Customer experience (CX) in the pharmaceutical industry is increasingly moving centre stage as companies look for practical ways to assess how well they are meeting the expectations of their stakeholders.
Chief among these are healthcare professionals (HCPs), but these are changing times for everyone as countries, customers, and companies continue to navigate their way out of the acute phase of the COVID-19 pandemic.
There has certainly been a course correction after the sharp pivot to digital in the spring of 2020 that pharma commercial operations were forced to make, just as we all were in our everyday lives. But things will never fully return to how they were pre-pandemic. Instead, the industry faces an environment that is still adjusting after the shocks that COVID-19 brought.
As it does so, the often-voiced aspiration for commercial organizations to be more customer-centric brings with it a clear need for metrics to determine if these best intentions are being transformed into reality.
In the past, research has shown that HCPs have a greater belief that a company understands both their challenges and those that their patients face when the CX they receive is excellent rather than poor.
CX can also drive clear business results for the leading companies, and HCPs will believe more in a company’s products, have a better perception of a firm, and engage more with it, if their expectations are met or exceeded.
In this article, we took at "The State Of Customer Experience In The Global Pharmaceutical Industry, 2022: HCP Interactions report by DT Consulting, where they surveyed 6,270 HCPs across 14 countries and eight therapy areas between July and September 2022. The study was based on the respondents’ two most recent interactions with a pharma company.
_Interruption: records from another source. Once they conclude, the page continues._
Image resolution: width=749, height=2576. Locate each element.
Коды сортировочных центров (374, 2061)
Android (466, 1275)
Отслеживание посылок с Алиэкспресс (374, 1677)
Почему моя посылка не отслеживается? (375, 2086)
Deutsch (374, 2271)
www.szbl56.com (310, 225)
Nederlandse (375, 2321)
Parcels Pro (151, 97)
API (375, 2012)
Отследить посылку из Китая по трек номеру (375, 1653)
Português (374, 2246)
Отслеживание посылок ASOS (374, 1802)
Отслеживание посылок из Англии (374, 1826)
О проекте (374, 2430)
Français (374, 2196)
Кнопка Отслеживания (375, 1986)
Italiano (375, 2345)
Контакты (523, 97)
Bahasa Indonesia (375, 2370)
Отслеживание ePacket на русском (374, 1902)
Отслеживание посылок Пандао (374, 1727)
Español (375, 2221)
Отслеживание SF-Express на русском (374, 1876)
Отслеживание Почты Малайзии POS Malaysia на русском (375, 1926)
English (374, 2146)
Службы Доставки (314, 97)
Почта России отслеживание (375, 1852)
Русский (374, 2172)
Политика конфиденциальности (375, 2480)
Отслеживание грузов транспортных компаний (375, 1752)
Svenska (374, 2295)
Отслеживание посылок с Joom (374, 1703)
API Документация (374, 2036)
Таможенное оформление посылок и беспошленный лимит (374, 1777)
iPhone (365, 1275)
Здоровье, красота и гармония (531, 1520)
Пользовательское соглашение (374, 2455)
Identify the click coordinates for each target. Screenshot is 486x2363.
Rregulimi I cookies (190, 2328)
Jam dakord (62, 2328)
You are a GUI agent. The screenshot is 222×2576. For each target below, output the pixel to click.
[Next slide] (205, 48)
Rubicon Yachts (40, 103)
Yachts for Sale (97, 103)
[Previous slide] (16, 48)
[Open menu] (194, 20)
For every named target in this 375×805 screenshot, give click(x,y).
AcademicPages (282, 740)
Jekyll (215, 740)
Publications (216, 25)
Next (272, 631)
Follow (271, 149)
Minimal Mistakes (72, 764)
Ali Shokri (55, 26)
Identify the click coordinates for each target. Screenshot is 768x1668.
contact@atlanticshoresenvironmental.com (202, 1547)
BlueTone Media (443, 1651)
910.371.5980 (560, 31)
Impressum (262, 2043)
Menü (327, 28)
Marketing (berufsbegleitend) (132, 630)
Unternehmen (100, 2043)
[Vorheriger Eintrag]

CX in pharma and its COVID-19 dip
The headline finding from our study, The State Of Customer Experience In The Global Pharmaceutical Industry, 2022: HCP Interactions, is that CX in pharma was ranked as good, with a CXQ score of 59, but good is really the least the industry should be aiming for. Added to which, the 2022 score is by no means a strong good score and finds the industry to be some way from achieving the excellence for which companies should be striving – a place where it is driving the business results mentioned before.
At a country level, you can see pharma companies providing customer experiences to HCPs that are fair to good (Figure 1). Notably, companies in China – at the time of our research still deep in a strict lockdown – provided HCPs with a customer experience that was on a par with Europe’s two largest markets, despite Germany and France having largely ended their own COVID-19 restrictions by then.
Naturally, the scores are influenced to some extent by different nations’ response styles and, because this is the first time one of our public CXQ reports has been run on a global level, it’s not yet possible to look for country-level trends across the entire data set. However, when we isolate the group of North America and Europe’s five largest markets that our research has traditionally focused on, their combined CXQ score dipped by four percentage points during the pandemic before recovering in 2022 to the same CXQ score of 61 seen in 2018. Depending on how China’s relaxation of its COVID-19 restrictions goes, there may be a similar COVID-19 bounce to pharma CX in that country.
Post-pandemic customer engagement
Any company’s customer experience journey is always going to be a multi-year endeavour. For those looking to make CX a focus in 2023, there’s a need for a customer engagement framework that really focuses on choosing the right channel for the right purpose. A key part of that will require firms to reconcile their use of high-tech channels with those that are high touch.
Reps are still among the most important channels for pharma, with the use of video conferencing by medical reps achieving the highest score in our 2022 CXQ survey (Figure 2). But it should give companies pause for thought that a digital call with a sales rep is almost identical, in terms of the CX it delivers, to a traditional face-to-face call. Of course, all the different rep channels, from face-to-face to email communications, have different strengths and weaknesses, with companies’ particular portfolio challenges further influencing the right mix for an individual company. However, to ensure that they’re protecting the right experiences, firms should continue to develop their field force so that they can be enabled to embrace digital capabilities at an appropriate level and understand customer engagement models that keep evolving.
There will also be an increased place for the hybrid operating models that were born out of COVID-19 conditions, and these will need careful refinement for the industry’s largely post-pandemic engagement. Getting this right will require pharma companies to offer a more personalised experience to their stakeholders, doubling down on the segmentation and targeting it requires. There’s already considerable pressure for companies to get omnichannel orchestration right, and data and insights are a crucial way to guide channel and content mix decisions.